Masyarakat kita belum terbiasa menghargai data pribadi masing-masing. Dipikirkan kalau urusan sudah beres, data pribadi itu tidak penting. Padahal data itu bisa diperjualbelikan. Seharusnya kita selalu teliti saat memberikan data pribadi kita pada lembaga yang baru kita kenal atau belum kredibel. Jangan sampai data itu bisa menjadi asal muasal cybercrime (kejahatan menggunakan media online).
7. Selalu berkala mengganti kata sandi di media sosial atau internet.
Penggantian katas sandi secara berkala dapat mengurangi risiko pembajakan, penyadapan serta segala bentuk penyalanggunaan akun milik kita oleh orang lain.
Intinya, pengetahuan tentang media online ini harus diajarkan sejak dini. Kita jangan sampai mengulang kesalahan kita. Belum maksimal kemampuan kita dalam membaca, kita sudah disuguhi budaya menonton lewat televisi. Ketika pengetahuan media literasi ini belum terbentuk kita sudah disusui budaya internet. Begitu tergopoh-gopohnya kita. Sekolah tidak siap. Ketika ada masalah kita baru menyadarinya.
Harus ada kurikulum yang khusus yang membahas hal ini. Anak-anak perlu diajarkan cara menggunakan media secara baik dan benar. Anak-anak jangan hanya menjadi objek, tetapi subjek dari kehadiran media internet tersebut. Jangan sampai anak-anak hanya memetik fungsi hiburan atau entertainment, padahal masih banyak fungsi-fungsi lain dari media itu. Fungsi edukasi, informasi, bisnis, dan lain-lainnya.

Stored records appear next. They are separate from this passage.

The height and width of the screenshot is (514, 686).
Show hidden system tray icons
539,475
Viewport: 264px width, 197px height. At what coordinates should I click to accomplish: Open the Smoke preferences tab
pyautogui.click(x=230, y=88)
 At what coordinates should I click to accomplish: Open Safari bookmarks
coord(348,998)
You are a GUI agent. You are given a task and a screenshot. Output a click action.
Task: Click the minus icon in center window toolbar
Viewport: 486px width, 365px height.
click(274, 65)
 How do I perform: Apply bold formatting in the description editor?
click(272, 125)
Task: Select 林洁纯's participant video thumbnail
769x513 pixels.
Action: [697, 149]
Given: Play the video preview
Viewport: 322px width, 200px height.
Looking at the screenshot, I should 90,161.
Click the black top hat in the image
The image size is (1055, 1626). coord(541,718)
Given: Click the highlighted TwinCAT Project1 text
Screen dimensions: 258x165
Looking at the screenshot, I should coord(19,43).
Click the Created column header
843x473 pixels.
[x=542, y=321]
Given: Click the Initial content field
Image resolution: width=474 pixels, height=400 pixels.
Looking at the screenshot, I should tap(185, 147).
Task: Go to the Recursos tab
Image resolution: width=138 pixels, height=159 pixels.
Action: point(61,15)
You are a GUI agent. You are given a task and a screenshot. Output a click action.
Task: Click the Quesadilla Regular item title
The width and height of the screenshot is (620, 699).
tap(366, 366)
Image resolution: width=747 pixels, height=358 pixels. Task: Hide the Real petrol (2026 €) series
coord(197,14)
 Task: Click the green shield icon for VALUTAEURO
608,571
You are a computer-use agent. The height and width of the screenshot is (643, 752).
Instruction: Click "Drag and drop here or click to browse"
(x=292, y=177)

Kita tidak bisa menyalahkan kehadiran media online, mengingat banyak sekali manfaat yang sudah kita rasakan darinya. Hanya saja, sebagai manusia, jangan sampai kita diperdaya olehnya, apalagi malah disengsarakan. Jangan jadikan data pribadi kita sebagai alat ganti atau harga yang harus dibayar untuk manfaat yang telah kita peroleh dan justru seolah menggadaikan keselamatan diri sendiri.